À quelques jours du scrutin, une brume d’incertitude et de suspicion enveloppe le premier siège de Ntoum, où le scrutin législatif et local s’annonce déjà comme un champ miné pour la démocratie. Des voix anonymes, empreintes d’amertume, murmurent que « les dés seraient jetés avant même l’ouverture des urnes ». L’Union démocratique des Bâtisseurs (UDB) se retrouverait ainsi au cœur d’un tourbillon d’accusations, où l’opacité semble danser avec la manipulation.
Tout serait parti d’une formation de scrutateurs jugée partiale et d’une vidéo virale diffusée le jeudi 16 octobre 2025, semant le doute dans l’esprit des électeurs. « Tous les scrutateurs seraient estampillés UDB », dénoncent plusieurs témoins, ulcérés par ce qu’ils qualifient de « mainmise flagrante sur le processus électoral ». Dans un audio troublant, le président de la commission électorale provinciale de l’Estuaire serait cité comme un acteur potentiel de ce « complot silencieux », destiné à faire triompher l’UDB avant même le verdict des urnes.
Du côté du Parti démocratique gabonais (PDG), la colère gronde.

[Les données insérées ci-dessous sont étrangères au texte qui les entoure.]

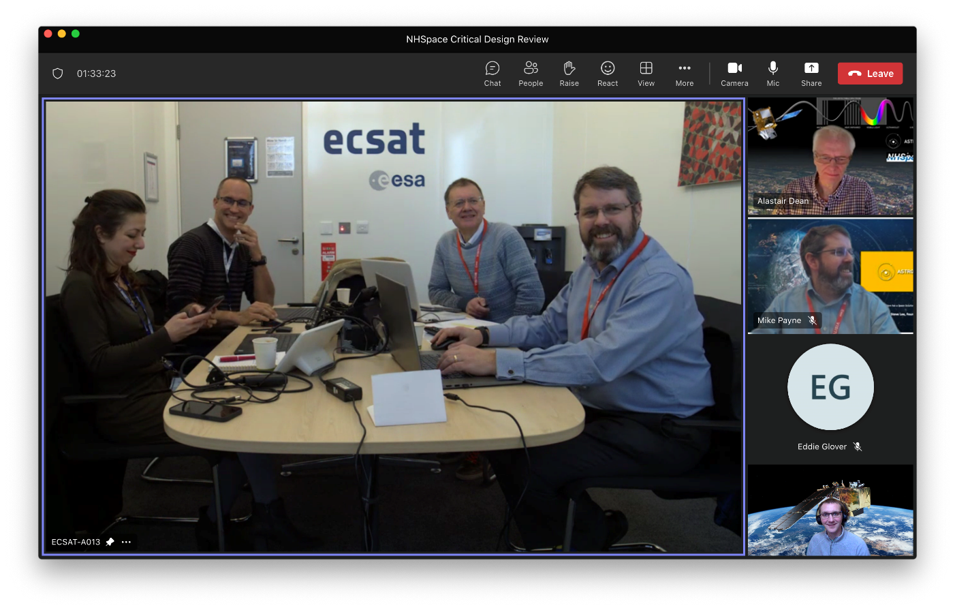Unpin the ECSAT-A013 video feed

[x=110, y=542]
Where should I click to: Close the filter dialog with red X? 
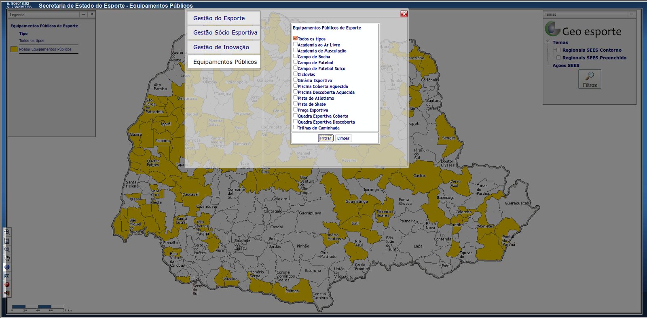click(x=404, y=14)
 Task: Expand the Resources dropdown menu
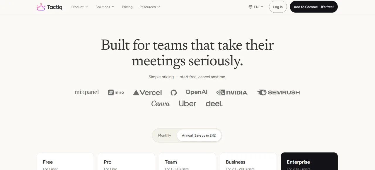click(150, 7)
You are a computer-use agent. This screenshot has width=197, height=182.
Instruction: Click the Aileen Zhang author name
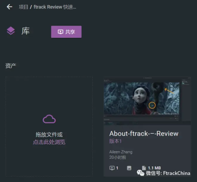pyautogui.click(x=121, y=152)
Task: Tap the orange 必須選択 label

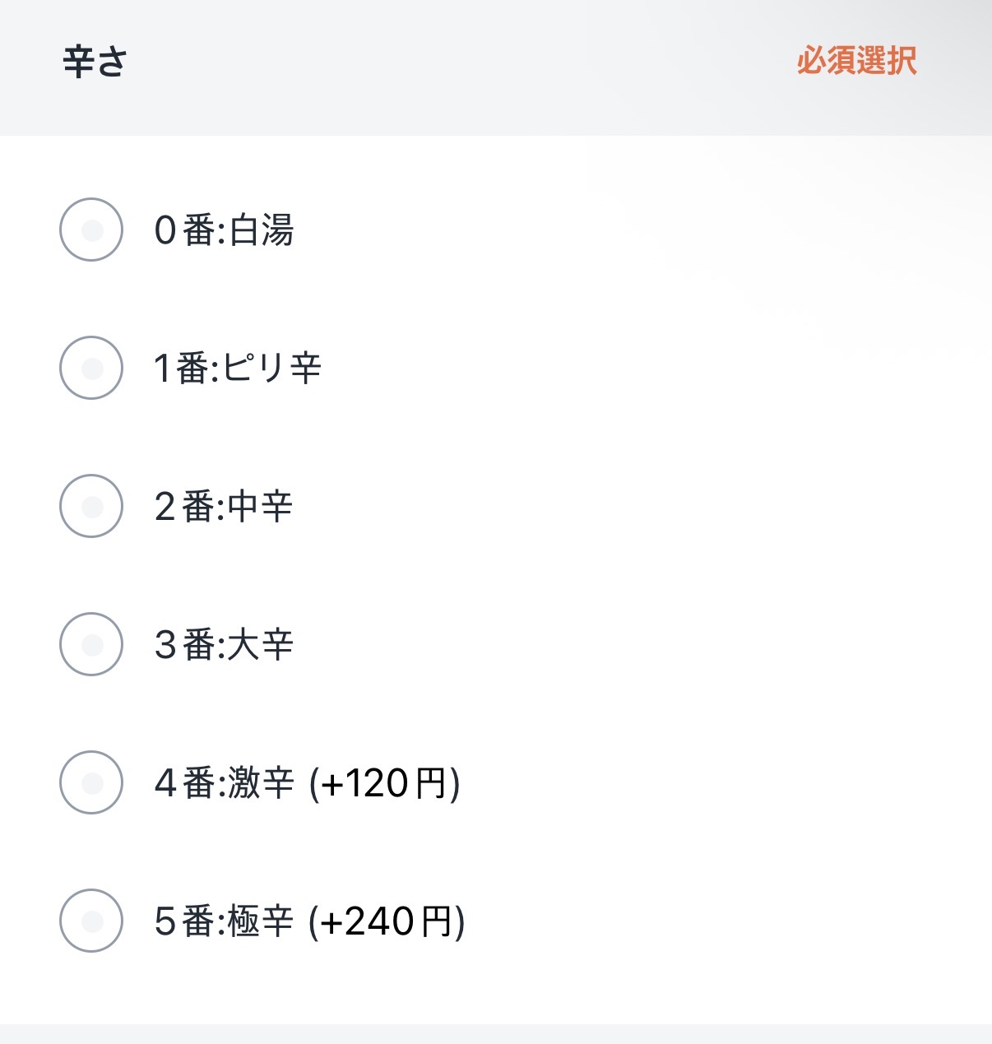Action: tap(856, 62)
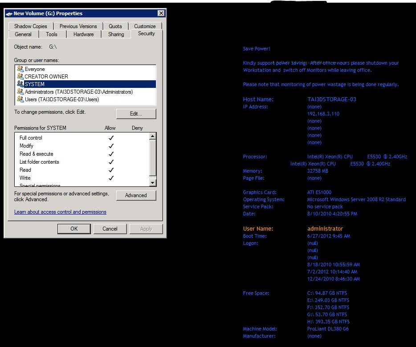The height and width of the screenshot is (347, 416).
Task: Switch to the Previous Versions tab
Action: pyautogui.click(x=78, y=26)
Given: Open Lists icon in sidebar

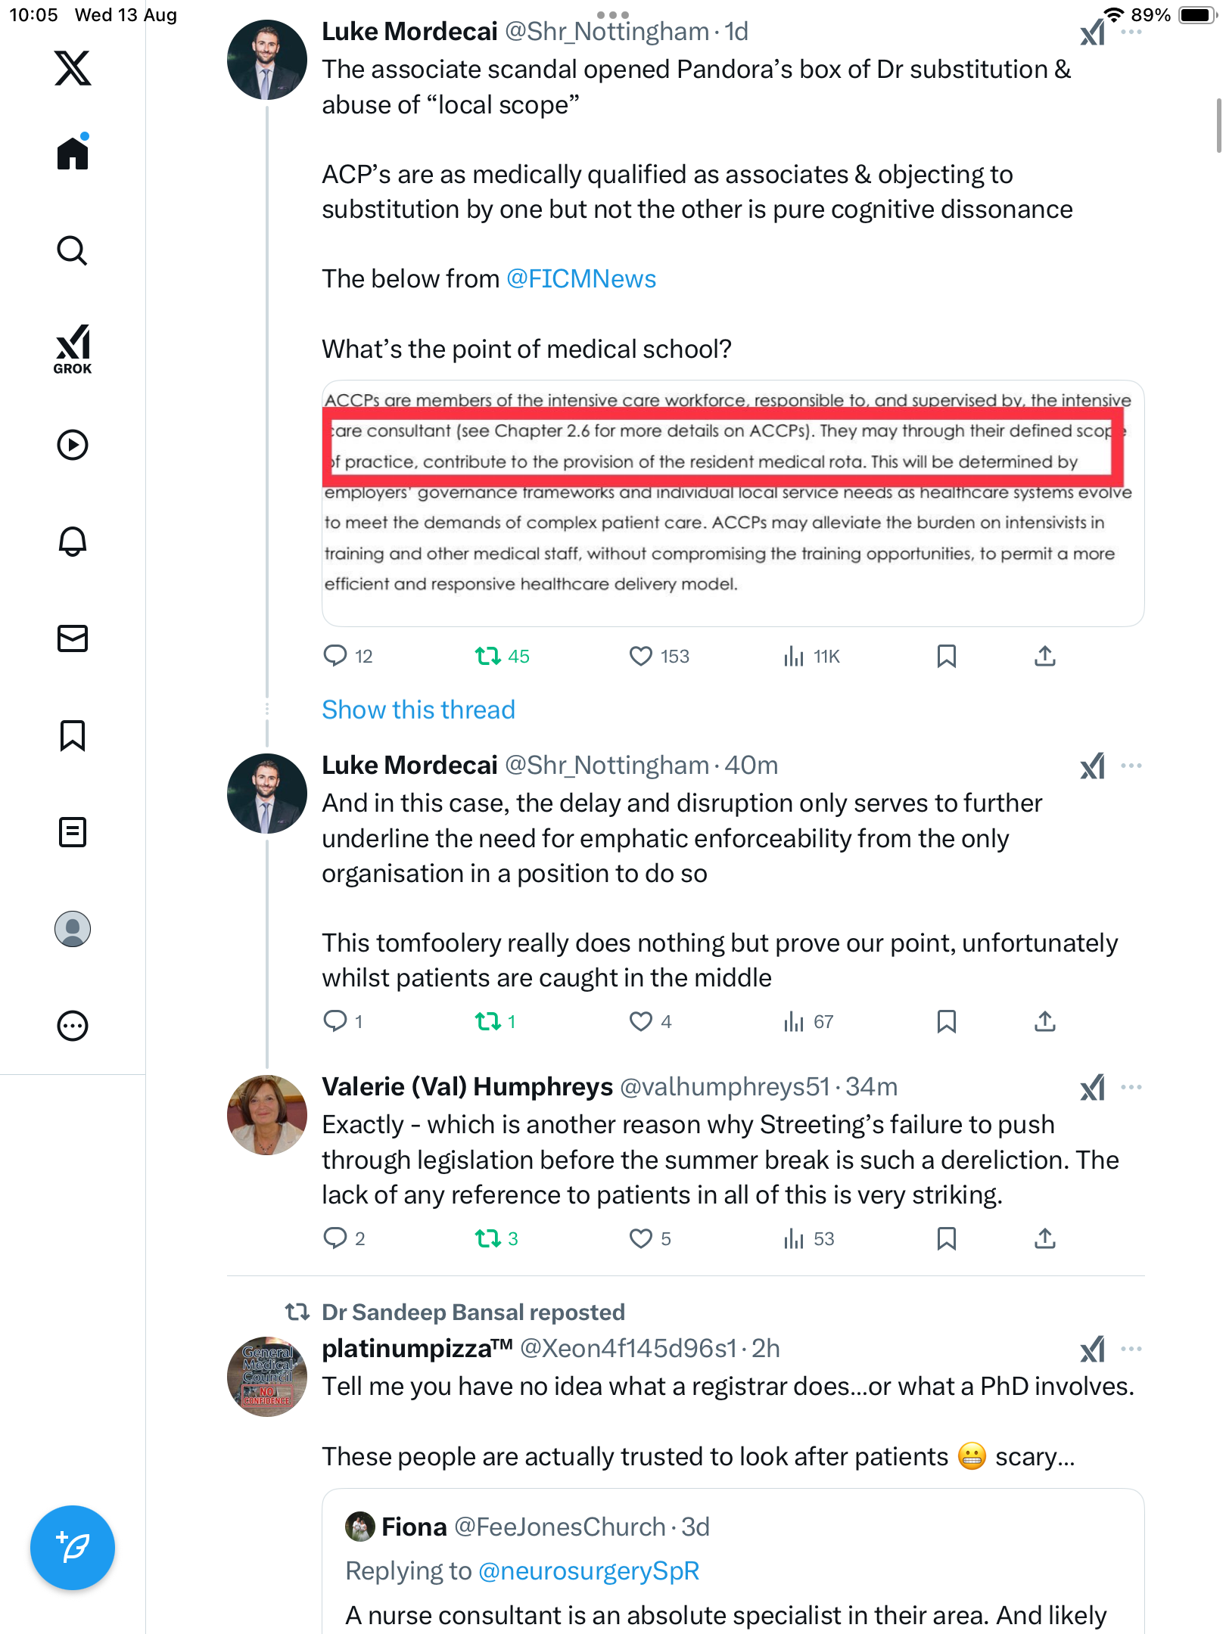Looking at the screenshot, I should coord(73,832).
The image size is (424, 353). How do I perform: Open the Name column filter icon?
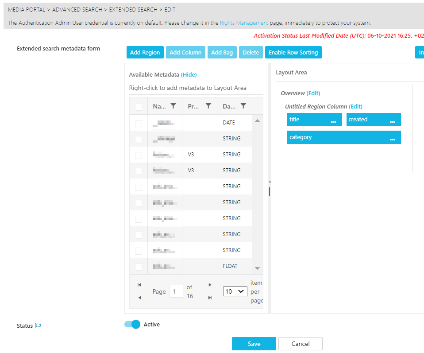click(173, 106)
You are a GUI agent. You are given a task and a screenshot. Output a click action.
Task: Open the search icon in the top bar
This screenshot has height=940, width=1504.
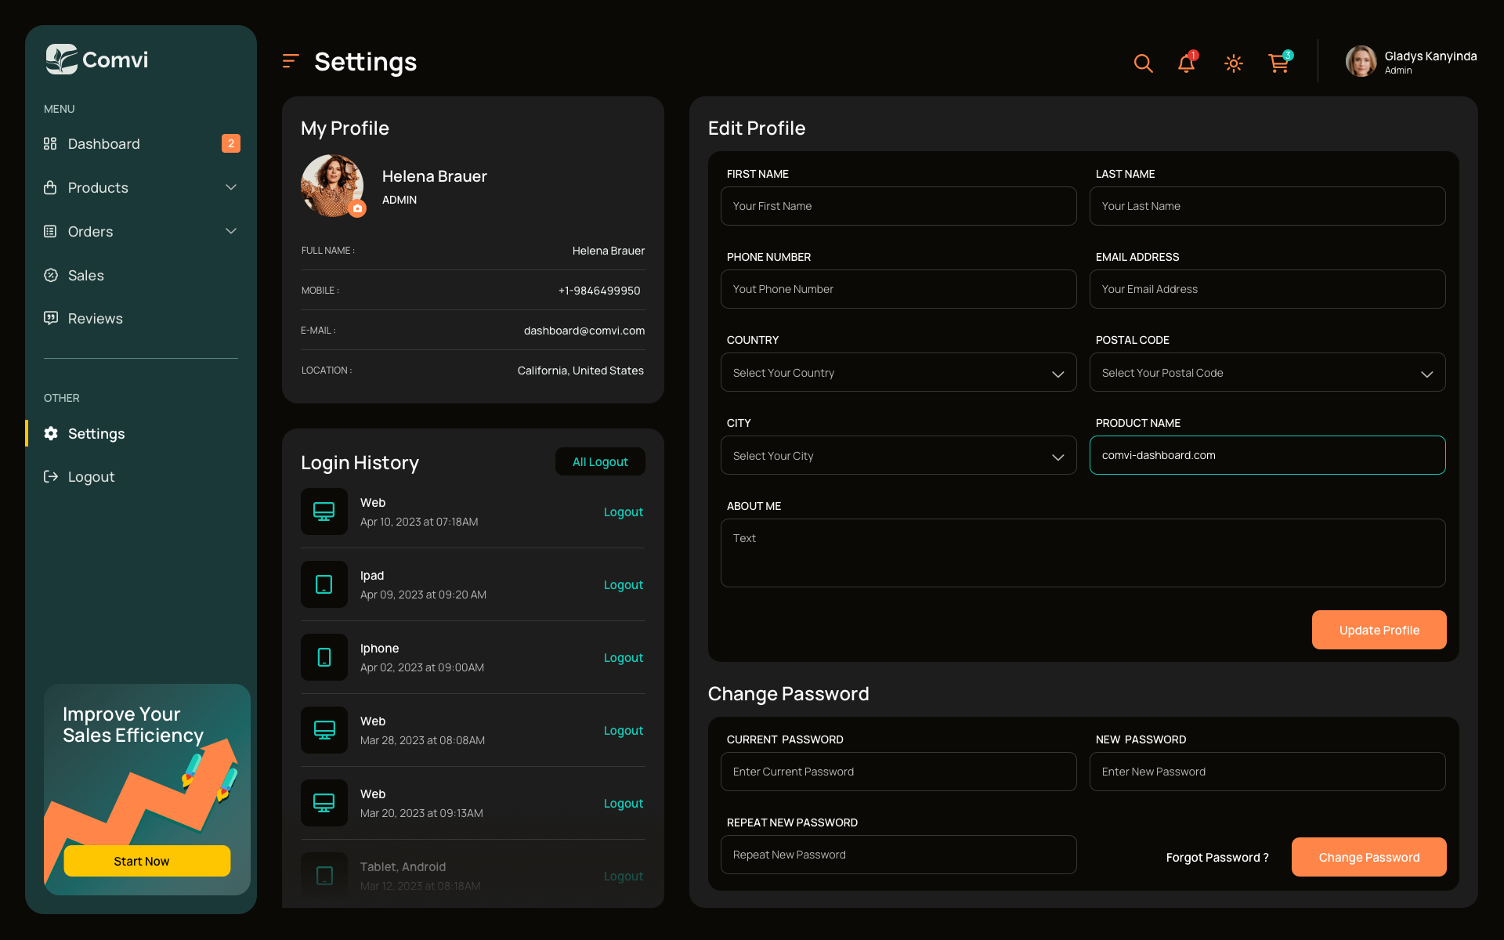(x=1143, y=63)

Les cadres locaux affirmeraient « ne pas se reconnaître dans les scrutateurs actuellement formés ». Plus encore, ils soutiennent que certains d’entre eux « auraient déjà officié à Bitam sous les couleurs de l’UDB », une accusation qui jetterait une ombre lourde sur la neutralité du processus.
Au centre de cette tempête, un nom revient avec insistance : Aurélien Mintsa Mi Nguema, soupçonné d’avoir « juré de faire basculer l’élection de ce côté-là ». Selon ses détracteurs, les scrutateurs désignés seraient « le fruit d’une stratégie concertée » entre lui et Aboghe Nzet Éric, tête de liste UDB aux locales. Une alliance qui, pour beaucoup, s’apparente à une mécanique bien huilée du contrôle électoral, où chaque pion serait déjà à sa place avant la partie.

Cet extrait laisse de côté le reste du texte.